**DOCUMENT PASSAGE**
The Housing and Planning Act, regressive legislation that would hit London's poorest hardest, should be opposed in the area where inequality is at its starkest.

This summer, East End Sisters Uncut secured a series of vital concessions from Hackney Council after reclaiming an empty council flat on Marian Court estate in East London. We took the flat and transformed it into a community centre to raise awareness of the housing problems faced by domestic violence survivors, especially in Hackney, where 60 per cent of women are turned away from refuges.

Housing is a basic necessity for survivors of domestic violence. Across the borough, survivors are too often placed in unsafe hostels with men, risking further abuse, or housed in temporary accommodation where they have little security.

When we took over the flat in July, we made four demands of Hackney Council: fill all empty council flats with people who need them, stop using hostels for survivors of domestic violence, don’t lose any more council homes through estate regeneration, and refuse to implement the Housing and Planning Act (no rent rises, keep lifetime tenancies, no evictions).

In response to several weeks of direct action and after two rounds of negotiations, Hackney Council has made a number of important concessions.

The new mayor of Hackney, Philip Glanville, who attended the negotiations, promised to stop using private hostels and B&Bs to house survivors of domestic violence, and to consider using women-only hostels.

Glanville – who has represented Hoxton Ward as a Labour councillor for ten years – also plans to increase specialist domestic violence training for staff in council-run hostels and for all council staff, do up all empty units on the Marian Court estate and fill them with people by Christmas, and fill all empty units in Hackney within 12 months.

Local children created a petition to support one extra demand: redo the estate’s playground and open it up for use. As a result, the council said it would open the playground within the next few weeks.

A radical history of resistance

While we’re pleased with the progress made, there is still work to be done – particularly around our fourth demand: refuse to implement the Housing and Planning Act. Glanville says he is against the Act and indeed campaigned against it in the run-up to the Bill passing, so why not commit to our fourth demand?

After all, Labour councils have a history of saying no to Tory policy.

In 1972, Clay Cross Council refused to implement an Act that would increase council rents by 25 per cent. The council imposed a rent strike and refused to cooperate. No money was collected on increased rent, and Labour repealed the act in 1974.

There’s also the rate-capping rebellion of 1985, when Lambeth and Liverpool’s councils refused to set the rate when Margaret Thatcher’s government tried to limit the spending of local councils. Eventually, the government paid both councils extra funds to set their own budgets.

In 1921, Labour-run Poplar council refused to implement a London-wide rent increase. The council argued that, as Poplar’s residents were much poorer than residents in other boroughs, they should pay less.

As a result, Poplar councillors were imprisoned in Brixton and Holloway but were released six weeks later when a court bowed to public pressure. The government passed the Local Authorities Act of 1921, rushing it through Parliament, which largely equalised tax burdens between wealthier and poorer boroughs.

What is the Housing and Planning Act?

The Housing and Planning Act came into force on 12 May. The Act was proposed by the Tory government to kick-start a “national crusade to get one million homes built by 2020” and transform “generation rent into generation buy”.

**DATASET RECORDS**
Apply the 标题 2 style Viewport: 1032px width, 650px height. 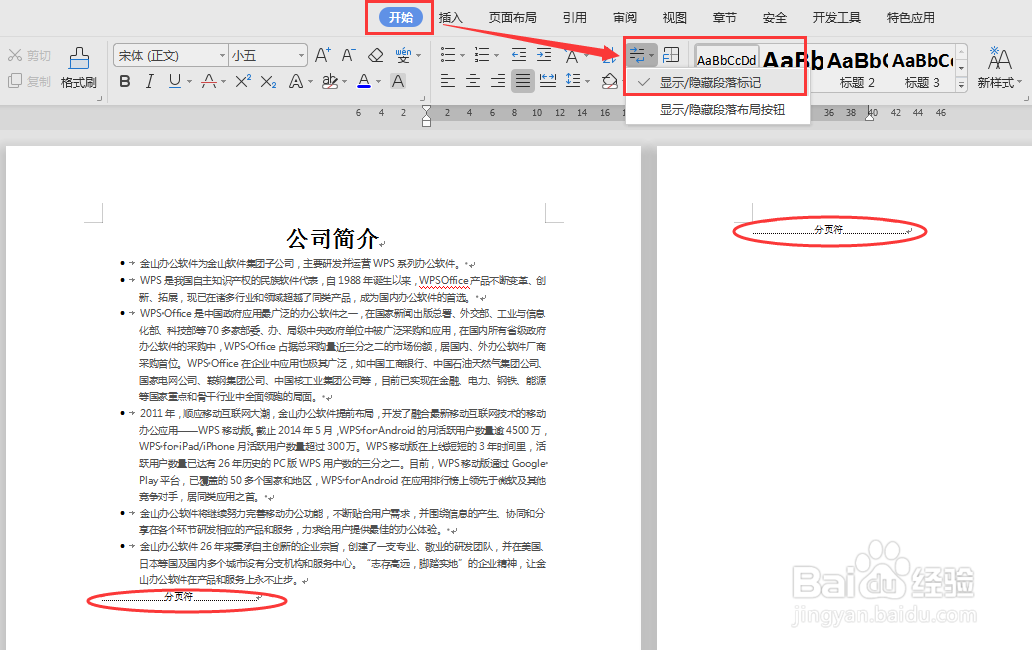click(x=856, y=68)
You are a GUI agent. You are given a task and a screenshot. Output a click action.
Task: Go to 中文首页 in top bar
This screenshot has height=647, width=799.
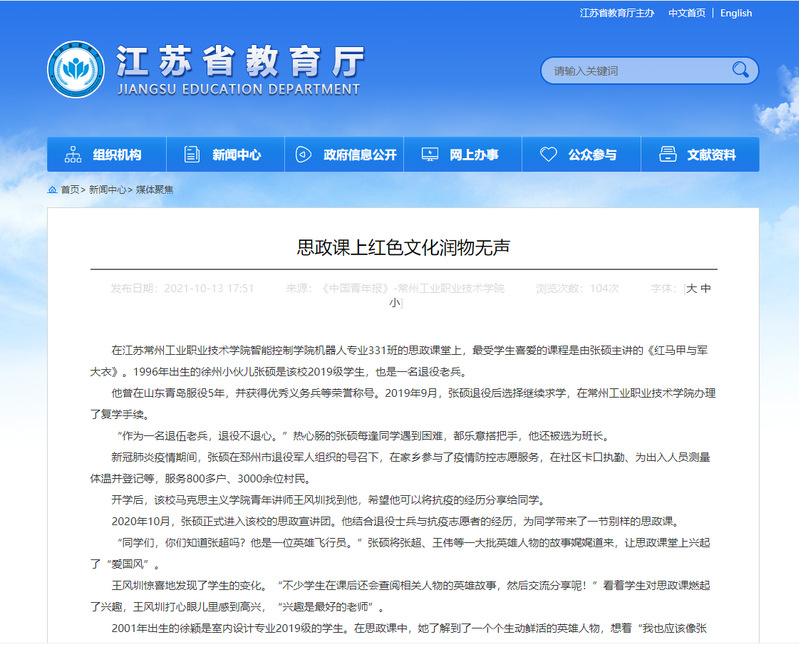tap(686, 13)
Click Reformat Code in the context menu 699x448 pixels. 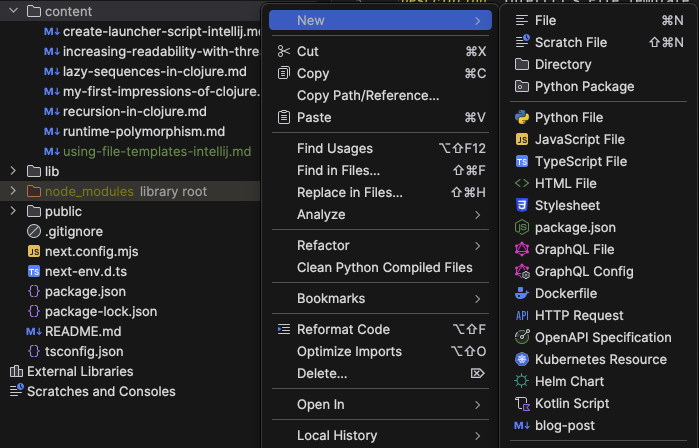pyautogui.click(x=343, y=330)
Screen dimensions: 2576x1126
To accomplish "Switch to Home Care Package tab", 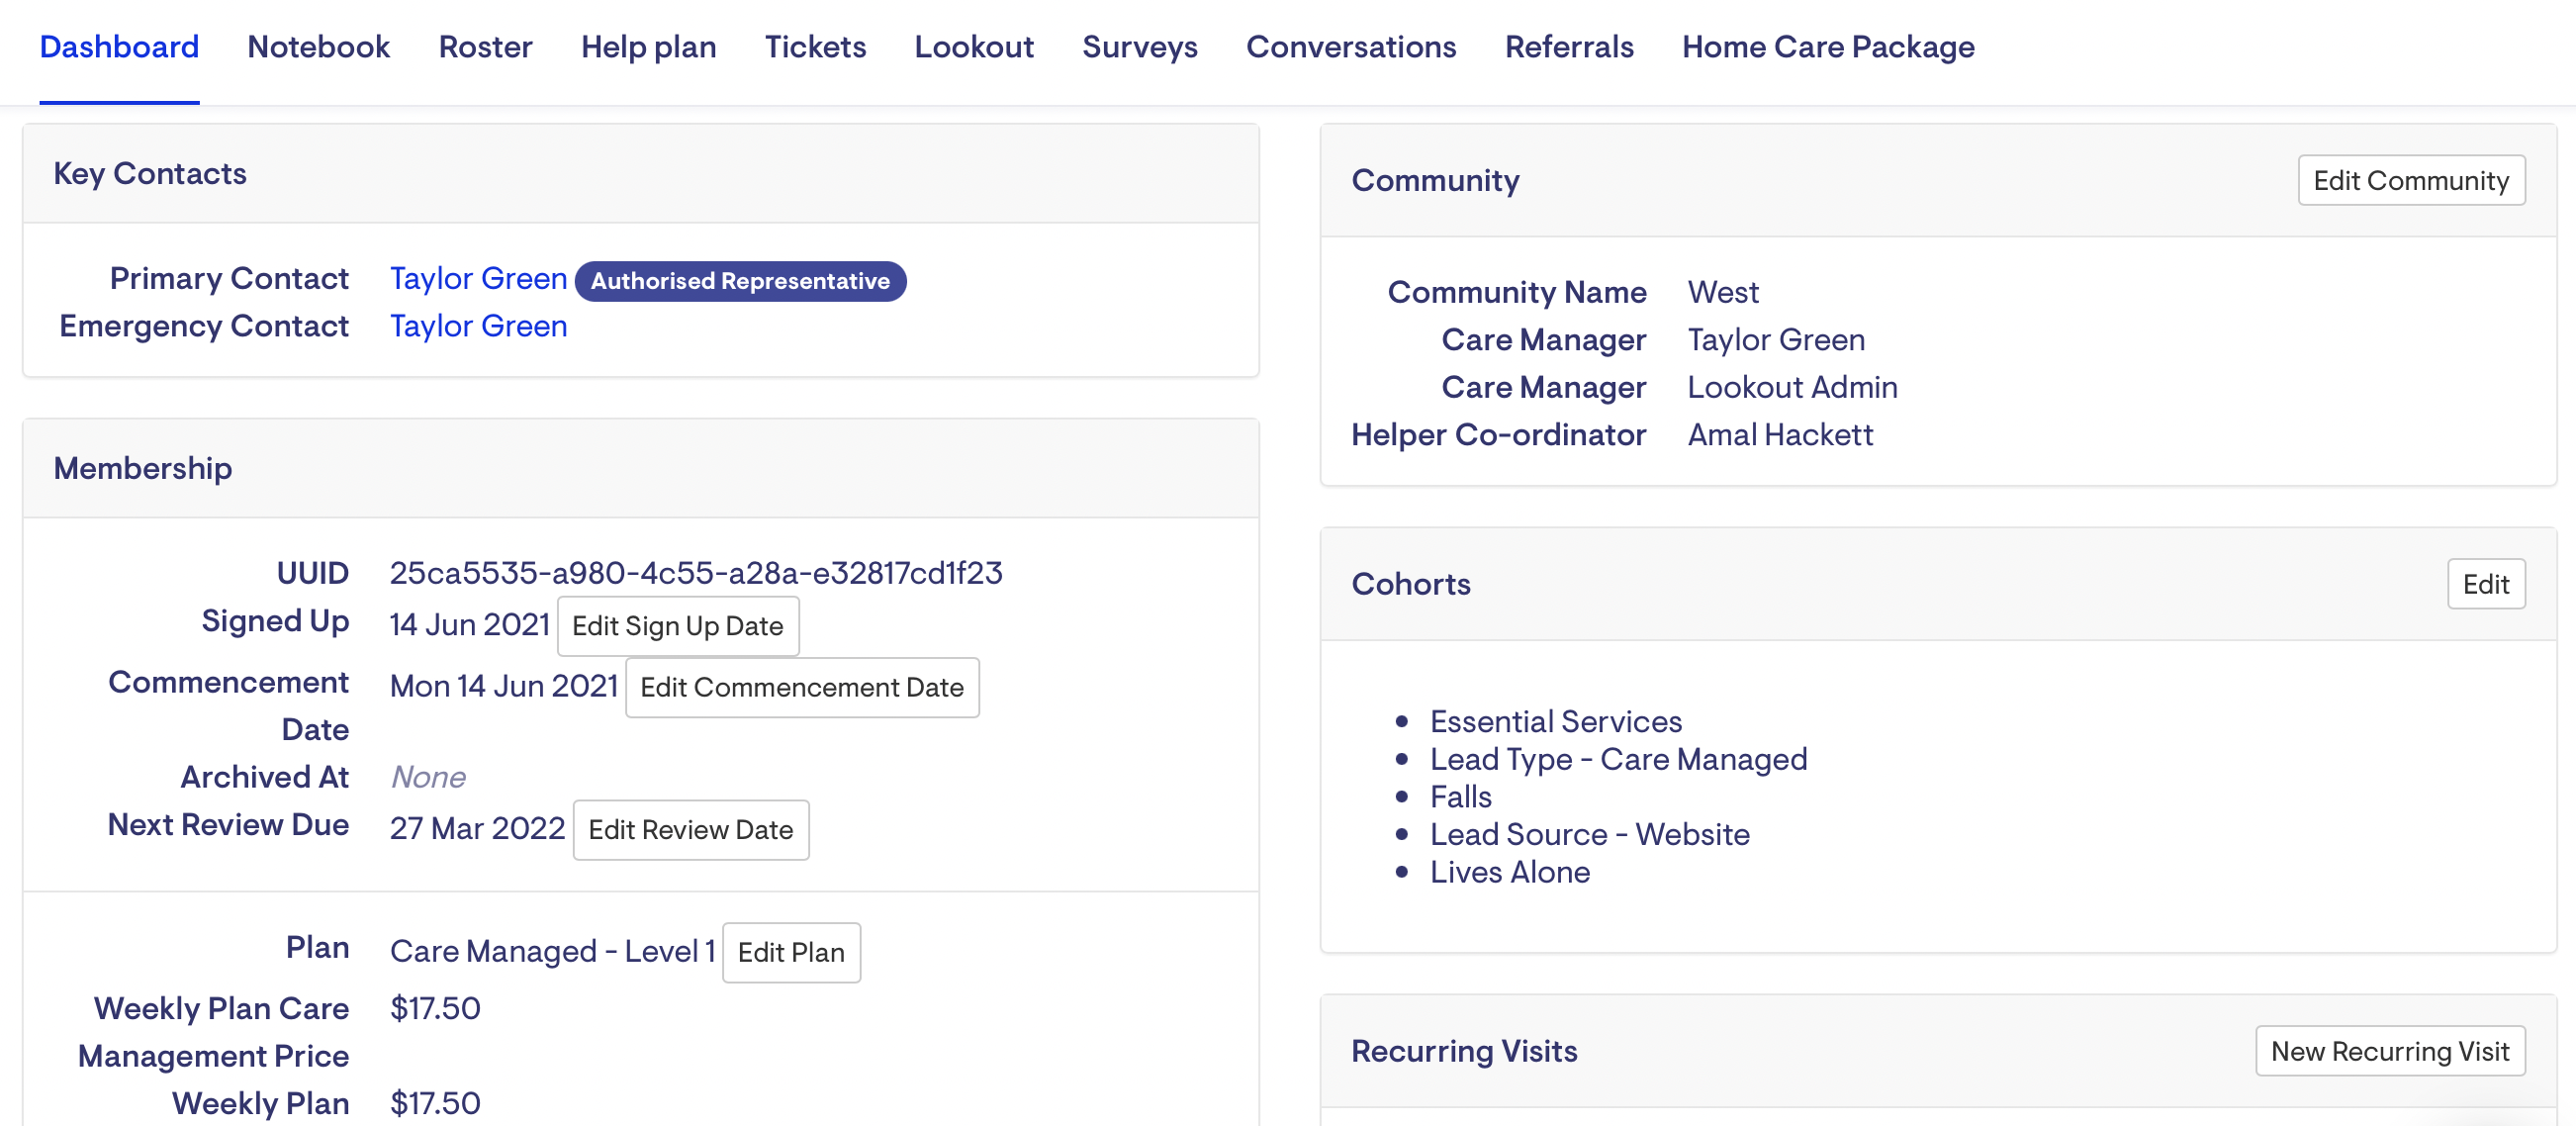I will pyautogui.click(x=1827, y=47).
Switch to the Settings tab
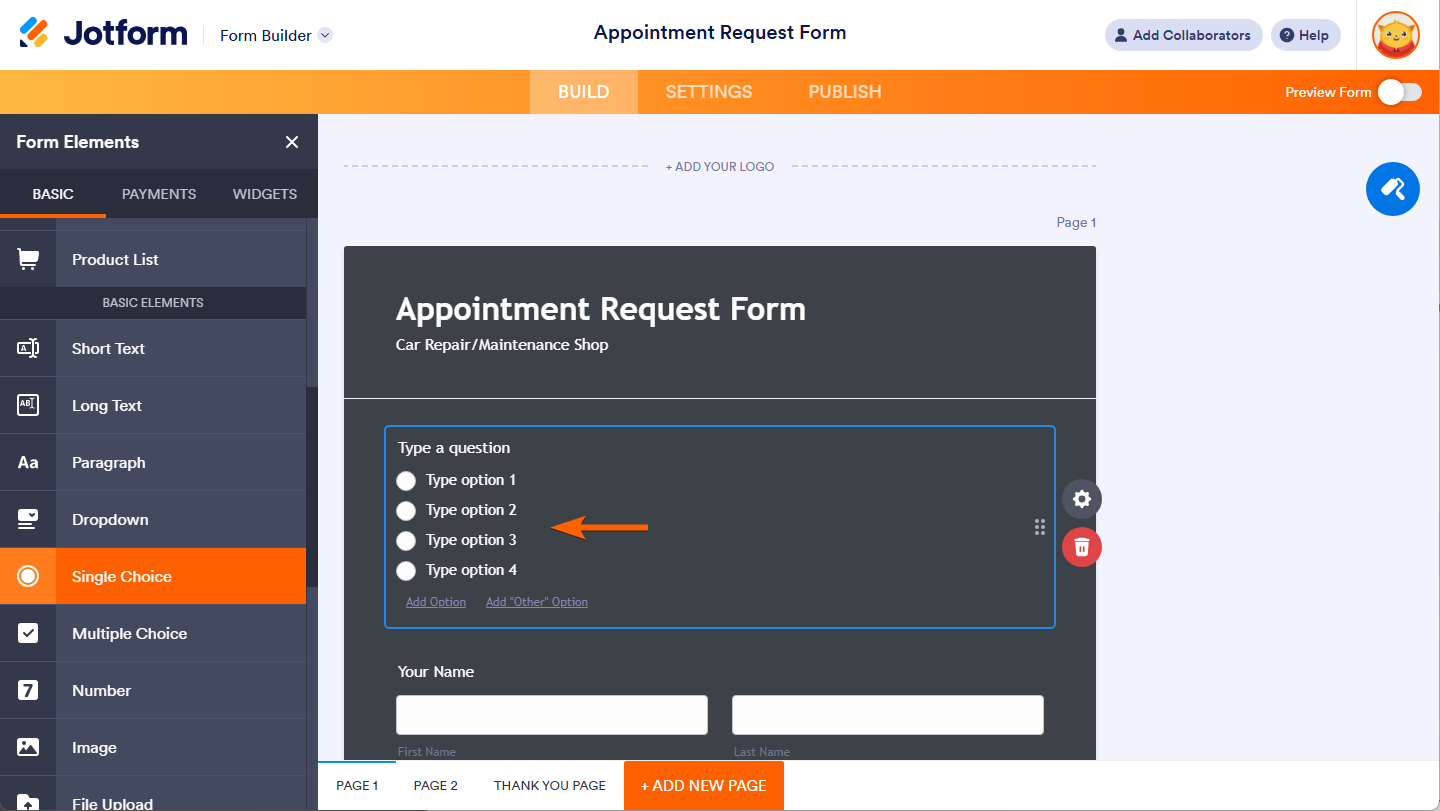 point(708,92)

**YOUR TASKS**
1/ According to the article on housing in Hackney, what percentage of women in Hackney are turned away from refuges?
2/ Decide whether each statement agrees with the article on housing in Hackney. Answer yes or no for each, and quote the text's deciding words.
(a) In 1972, Clay Cross Council refused to implement an Act that would have raised council rents by 25 percent.
(b) The Poplar councillors stayed in prison for a full year.
(c) The Housing and Planning Act came into force on 12 May.
3/ Carry on the article on housing in Hackney from the point where it stops.

**THE RESPONSES**
1/ 60 per cent

2/
(a) Yes: "In 1972, Clay Cross Council refused to implement an Act that would increase council rents by 25 per cent."
(b) No: "were released six weeks later when a court bowed to public pressure"
(c) Yes: "The Housing and Planning Act came into force on 12 May."

3/
It is our belief that this legislation will hit the poorest hardest and further facilitate the social cleansing of London boroughs. This is because the Act forces councils to focus their attention on providing new starter homes for first-time buyers, instead of building council flats to rent, hastening the decline of social housing.

Under the Act, councils will also be forced to sell off “higher value” council homes as soon as they become vacant, further reducing the stock of social housing. What “higher value” actually means remains unclear, and is a grey area that leaves the door open for interpretation, and means decisions can be made subject to the agenda of the individual councils implementing the legislation.

The Act also makes the previously optional Pay to Stay law compulsory, meaning that market-value rents will be introduced for council households earning above £40,000 in London and £31,000 outside of the capital. This was previously optional legislation, and only allowed to be implemented on households with an income of £60,000 or more.

The London Government Association has predicted that councils will have to spend millions on staff and new IT systems in order to implement this Pay to Stay policy, and the administrative complexities involved will make it impossible to put into action on time.

The LGA’s senior vice chair has said that in many areas, the costs involved with implementing the policy will outweigh the additional rent collected, leaving the councils out of pocket and little – if any – extra income for the Treasury.

This will result in reduced regulation of social housing, and no more “lifetime tenancies” – meaning even less protection from eviction for social and private tenants, and an end to any sense of security for new tenants.

The government says that for every council property sold, at least one new “affordable” dwelling will be built. But as the London Government Association’s recent research has shown, of the 12,246 council homes sold between 2015 and 2016, only 2,055 were replaced by councils. That’s a 27 per cent drop on the previous year.

This is an attack on council houses and on the communities that live in them. It is also an attack on safe housing for women fleeing violence at home.

What about Hackney?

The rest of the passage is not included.